▶ **TRECHO DO DOCUMENTO**
Entretanto, havendo coexistência de irmãos bilaterais e unilaterais, o codex atribui tratamento específico e detalhado quanto ao modo de partilha. Esta hipótese é desdobrada no artigo 1.841 do Código Civil vigente. Por este dispositivo, interpreta-se que o patrimônio do de cujus será repartido em duas etapas. Primeiro deverá estabelecer a cota destinada aos bilaterais e depois fixar a fração destinada aos unilaterais. Os unilaterais perceberão apenas a metade da parte referente ao que foi destinado a cada irmão bilateral.
Carlos Roberto Gonçalves exemplifica de maneira clara a situação. Segundo GONÇALVES (2010, p.200),“(...) se o falecido deixou quatro irmãos, sendo dois unilaterais e dois bilaterais, e um patrimônio estimado em R$ 300.000,00, os dois últimos receberão, cada qual, R$ 100.000,00, cabendo R$ 50.000,00 a cada um dos unilaterais”.
Como no ordenamento jurídico pátrio é concedido direito de representação aos filhos dos irmãos, o legislador foi mais adiante e também majorou a sucessão entre unilaterais e germanos caso haja direito de representação dos sobrinhos do extinto, quando estes são filhos dos irmãos unilaterais ou filhos dos irmãos bilaterais. Os parágrafos 2o e 3o do artigo 1.843 praticamente copiam o quanto já estabelecido nos artigos 1.841 e 1.842 respectivamente, a saber:
Art. 1.843 Na falta de irmãos, herdarão os filhos destes e, não os havendo, os tios.
§ 1o Se concorrerem à herança somente filhos de irmãos falecidos, herdarão por cabeça.
§ 2o Se concorrem filhos de irmãos bilaterais com filhos de irmãos unilaterais, cada um destes herdará a metade do que herdar cada um daqueles.
§ 3o Se todos forem filhos de irmãos bilaterais, ou todos de irmãos unilaterais, herdarão por igual. (Código Civil)
2- Confronto constitucional do tratamento objetivo da sucessão entre irmãos
A instituição familiar vem sofrendo diversas modificações no que tange a sua composição. Hodiernamente, os moldes de entidade familiar anteriormente defendidos pela própria sociedade civil são cada vez mais raros de serem encontrados em sua integralidade. A mulher cada vez menos dependente do cônjuge varão, a proliferação de divórcios e a maior aceitação das relações homoafetivas foram aspectos que fizeram com que o conceito de família ampliasse assumindo caráter numerus apertus.
Paulo Luiz Netto Lôbo, em artigo publicado, corrobora com a referida constatação ressaltando a incidência do princípio da dignidade da pessoa humana, vejamos:
Os tipos de entidades familiares explicitamente referidos na Constituição brasileira não encerram numerus clausus. As entidades familiares, assim entendidas as que preencham os requisitos de afetividade, estabilidade e ostensibilidade, estão constitucionalmente protegidas, como tipos próprios, tutelando-se os efeitos jurídicos pelo direito de família e jamais pelo direito das obrigações, cuja incidência degrada sua dignidade e das pessoas que as integram. A Constituição de 1988 suprimiu a cláusula de exclusão, que apenas admitia a família constituída pelo casamento, mantida nas Constituições anteriores, adotando um conceito aberto, abrangente e de inclusão.

▶ **EXTRATO DE DADOS**
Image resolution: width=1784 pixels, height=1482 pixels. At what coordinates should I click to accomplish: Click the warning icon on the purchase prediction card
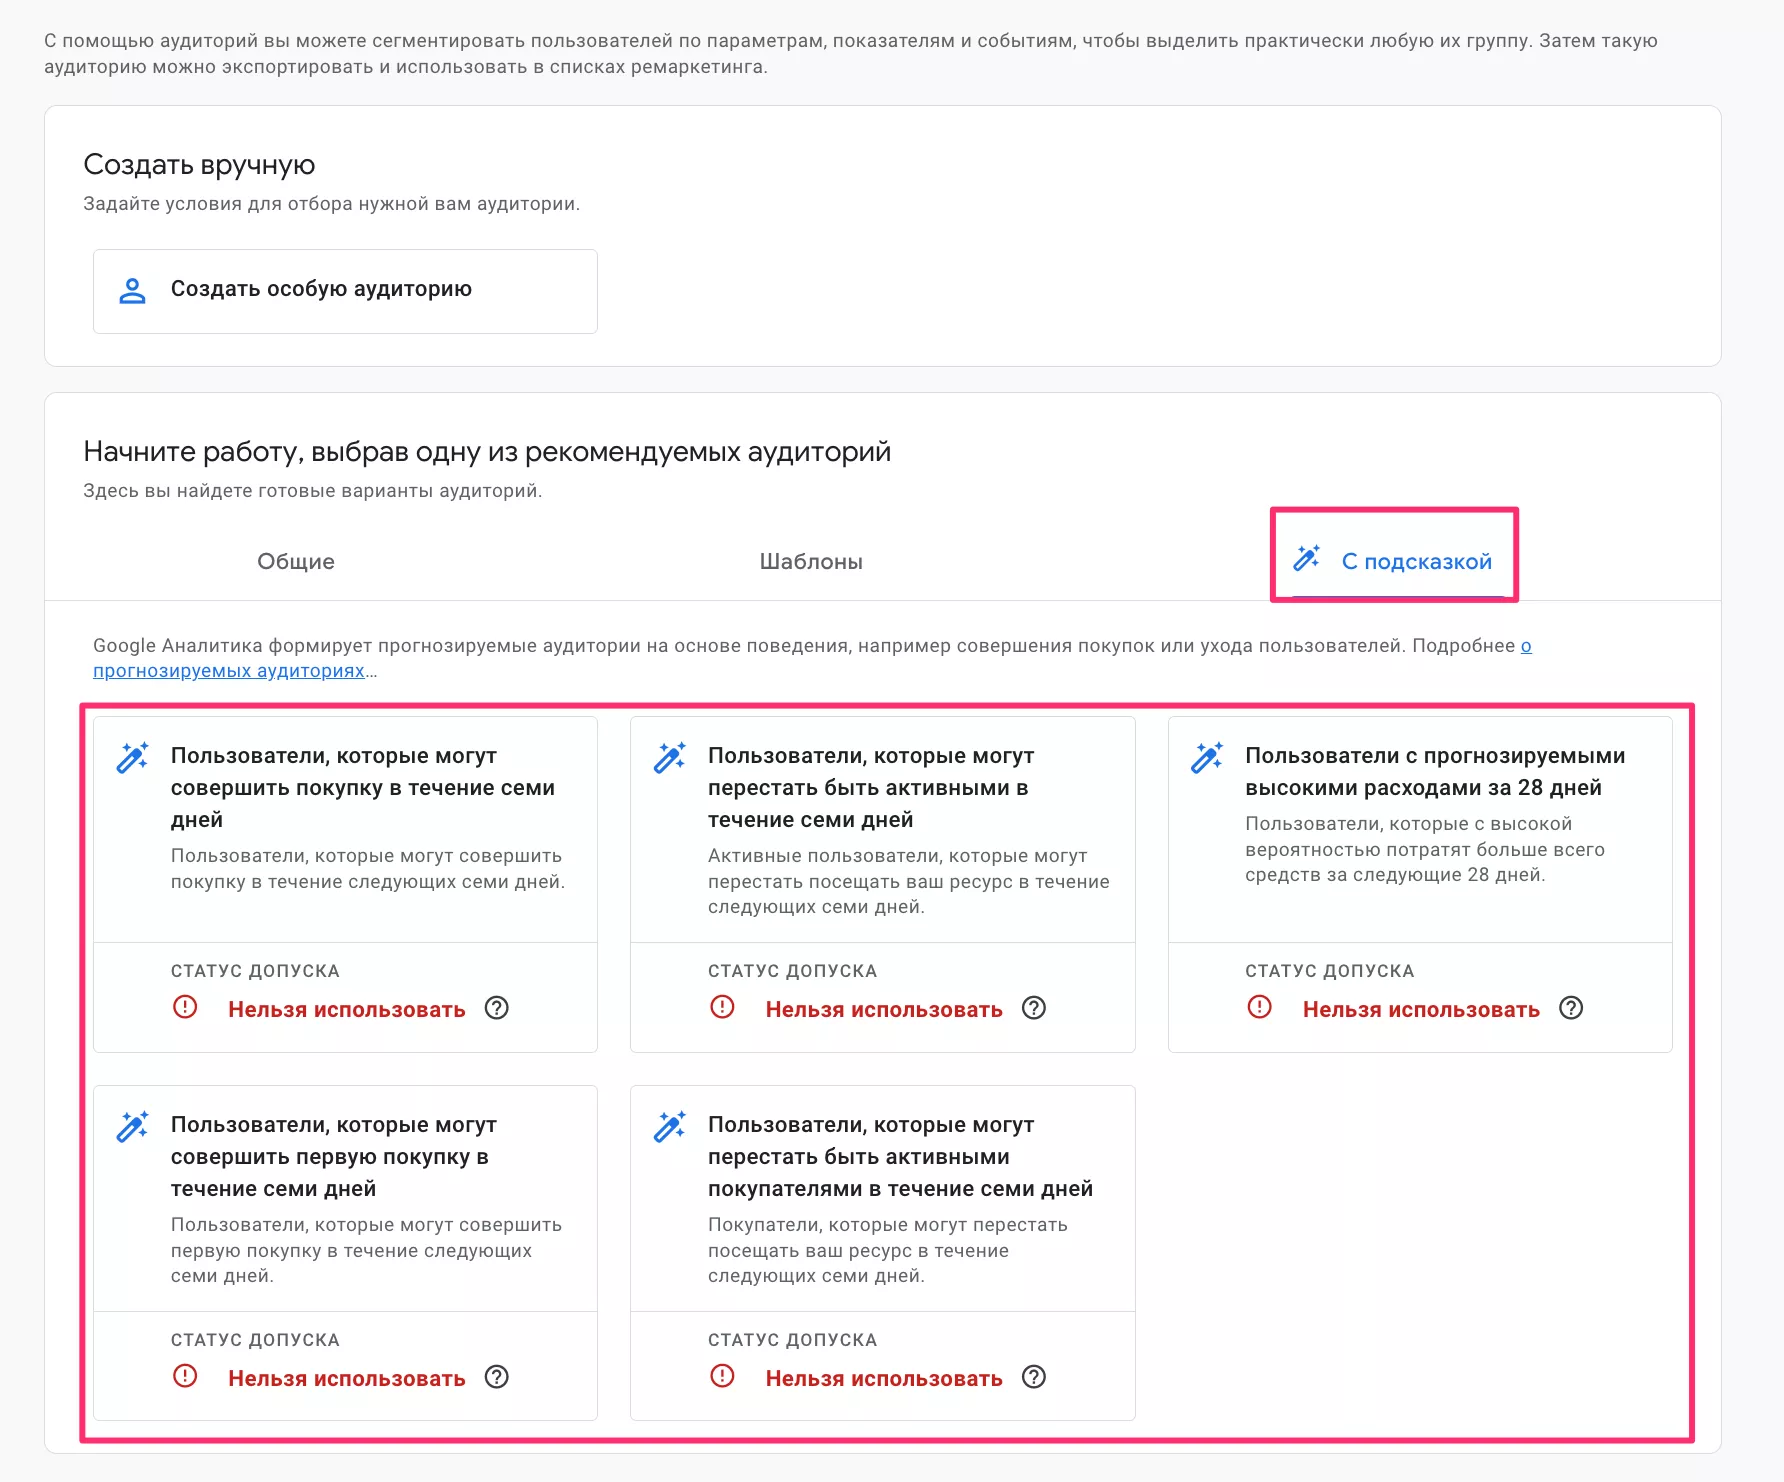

▶ **O QUE FAZER**
No exemplo de Gonçalves citado no trecho sobre sucessão entre irmãos, quanto recebe cada irmão unilateral?

▶ **RESULTADO DO EXERCÍCIO**
R$ 50.000,00.